» Page extract
((

A ratio compares how much there is of a specific thing in comparison to another. Ratios are two or more numbers separated with a colon ‘:’ e.g. 3:5:7.

For example, if someone has two red sweets and 4 red sweets, then the ratio of red sweets to blue sweets is 2:4.


If I have a mixture consisting of cement, sand and gravel and it is split as follows: 3 ‘pieces’ of cement, 5 ‘pieces’ of sand and 7 ‘pieces’ of gravel. To put this as a ratio, as it is split across 15 pieces, the ratio is as above 3:5:7.

Ratios can be simplified if tall the numbers included have a common factor i.e. 12:18 is the same as (6\times2):(6\times3), cancelling the 6 on both sides gives 2:3.

Ratios can be converted into fractions and therefore percentages. To change a ratio into a fraction, we take every number in the ratio and add them together i.e. if the ratio is a:b:c, then we do a+b+c.

Then each component as a fraction will be \frac { a }{ a+b+c }, \frac { b }{ a+b+c } and \frac { c }{ a+b+c }.


Taking the ratio from above, 3:5:7, we start by adding these numbers together as follows 3+5+7=15.

We then do each part of the ratio divided by the total: \frac { 3 }{ 15 }, \frac { 5 }{ 15 } and \frac { 7 }{ 15 }, to give the fraction of each segment.


Adam has £50 to share between his three children: Bill, Claire and Diana, in the ratio 4:5:1. How much does each child receive?

Bill =\dfrac{4}{10}\times £50=£20

Claire =\dfrac{5}{10}\times £50=£25

Diana =\dfrac{1}{10}\times £50=£5

))

» Raw records
((

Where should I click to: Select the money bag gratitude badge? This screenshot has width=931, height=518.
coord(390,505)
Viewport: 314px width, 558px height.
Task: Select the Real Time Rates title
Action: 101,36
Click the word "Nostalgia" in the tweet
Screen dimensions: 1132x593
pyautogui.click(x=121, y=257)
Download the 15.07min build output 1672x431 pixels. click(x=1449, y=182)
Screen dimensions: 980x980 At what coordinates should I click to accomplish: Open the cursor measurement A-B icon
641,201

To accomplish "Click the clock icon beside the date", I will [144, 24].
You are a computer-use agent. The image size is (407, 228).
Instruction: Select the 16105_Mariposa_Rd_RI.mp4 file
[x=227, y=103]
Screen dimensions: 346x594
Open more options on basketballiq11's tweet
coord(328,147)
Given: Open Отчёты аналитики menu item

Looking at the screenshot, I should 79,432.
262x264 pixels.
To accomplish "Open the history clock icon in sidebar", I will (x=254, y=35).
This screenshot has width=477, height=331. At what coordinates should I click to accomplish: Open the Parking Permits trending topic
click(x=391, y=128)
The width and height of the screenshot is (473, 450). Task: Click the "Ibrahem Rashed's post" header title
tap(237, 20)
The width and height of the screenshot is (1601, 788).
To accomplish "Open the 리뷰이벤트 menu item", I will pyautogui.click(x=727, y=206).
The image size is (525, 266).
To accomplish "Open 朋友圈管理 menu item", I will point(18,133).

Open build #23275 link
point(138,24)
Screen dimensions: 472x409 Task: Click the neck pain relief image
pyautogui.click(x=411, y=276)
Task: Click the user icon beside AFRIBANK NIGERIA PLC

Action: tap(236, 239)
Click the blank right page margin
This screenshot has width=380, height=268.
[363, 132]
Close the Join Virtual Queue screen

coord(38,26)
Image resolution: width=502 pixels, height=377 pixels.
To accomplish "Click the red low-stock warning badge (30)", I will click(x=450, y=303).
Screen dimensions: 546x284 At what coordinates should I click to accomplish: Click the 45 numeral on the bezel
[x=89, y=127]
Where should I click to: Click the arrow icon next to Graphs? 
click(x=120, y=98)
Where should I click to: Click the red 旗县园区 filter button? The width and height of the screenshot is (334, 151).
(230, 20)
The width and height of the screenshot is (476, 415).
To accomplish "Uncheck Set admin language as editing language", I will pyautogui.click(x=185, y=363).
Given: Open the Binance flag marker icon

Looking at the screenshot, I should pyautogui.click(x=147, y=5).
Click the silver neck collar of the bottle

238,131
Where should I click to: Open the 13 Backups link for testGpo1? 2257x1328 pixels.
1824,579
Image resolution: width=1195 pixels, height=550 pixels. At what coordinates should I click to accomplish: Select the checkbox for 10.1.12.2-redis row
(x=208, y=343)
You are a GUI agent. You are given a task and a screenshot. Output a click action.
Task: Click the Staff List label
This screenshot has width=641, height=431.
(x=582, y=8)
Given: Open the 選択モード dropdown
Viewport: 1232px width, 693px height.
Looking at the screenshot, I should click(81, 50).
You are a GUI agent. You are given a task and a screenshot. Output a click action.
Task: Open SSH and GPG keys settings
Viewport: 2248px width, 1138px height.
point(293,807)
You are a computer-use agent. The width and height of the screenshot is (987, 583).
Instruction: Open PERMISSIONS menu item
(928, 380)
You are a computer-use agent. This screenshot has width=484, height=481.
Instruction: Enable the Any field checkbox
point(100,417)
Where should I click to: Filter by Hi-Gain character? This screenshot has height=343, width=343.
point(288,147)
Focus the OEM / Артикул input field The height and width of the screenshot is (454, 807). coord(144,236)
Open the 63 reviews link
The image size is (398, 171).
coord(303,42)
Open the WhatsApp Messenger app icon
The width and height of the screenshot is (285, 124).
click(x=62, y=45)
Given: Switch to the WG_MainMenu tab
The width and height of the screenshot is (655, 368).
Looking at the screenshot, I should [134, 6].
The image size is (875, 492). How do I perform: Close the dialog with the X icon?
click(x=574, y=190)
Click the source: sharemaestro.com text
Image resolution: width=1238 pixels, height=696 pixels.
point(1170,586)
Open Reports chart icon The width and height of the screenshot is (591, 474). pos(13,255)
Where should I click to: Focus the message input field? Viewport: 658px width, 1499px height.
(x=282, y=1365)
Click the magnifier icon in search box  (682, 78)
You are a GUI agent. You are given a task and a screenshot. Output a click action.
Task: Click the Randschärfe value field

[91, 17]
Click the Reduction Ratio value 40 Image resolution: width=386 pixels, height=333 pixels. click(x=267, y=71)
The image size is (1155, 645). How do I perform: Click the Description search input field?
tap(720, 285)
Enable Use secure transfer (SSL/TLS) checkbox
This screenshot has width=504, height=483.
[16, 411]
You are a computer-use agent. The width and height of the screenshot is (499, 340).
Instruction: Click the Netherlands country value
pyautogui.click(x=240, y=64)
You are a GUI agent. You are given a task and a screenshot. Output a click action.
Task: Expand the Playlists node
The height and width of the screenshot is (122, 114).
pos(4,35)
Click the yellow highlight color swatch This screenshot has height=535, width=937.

))

» Parts of the exercise
- A) Print the ratios explanation from "Taking the ratio" up to and including "of each segment.".
- B) According to the ratios explanation, what symbol separates the numbers in a ratio?
The data is separate from the ratios explanation.

» Expected results
- A)
Taking the ratio from above, 3:5:7, we start by adding these numbers together as follows 3+5+7=15.

We then do each part of the ratio divided by the total: \frac { 3 }{ 15 }, \frac { 5 }{ 15 } and \frac { 7 }{ 15 }, to give the fraction of each segment.

- B) A colon (:).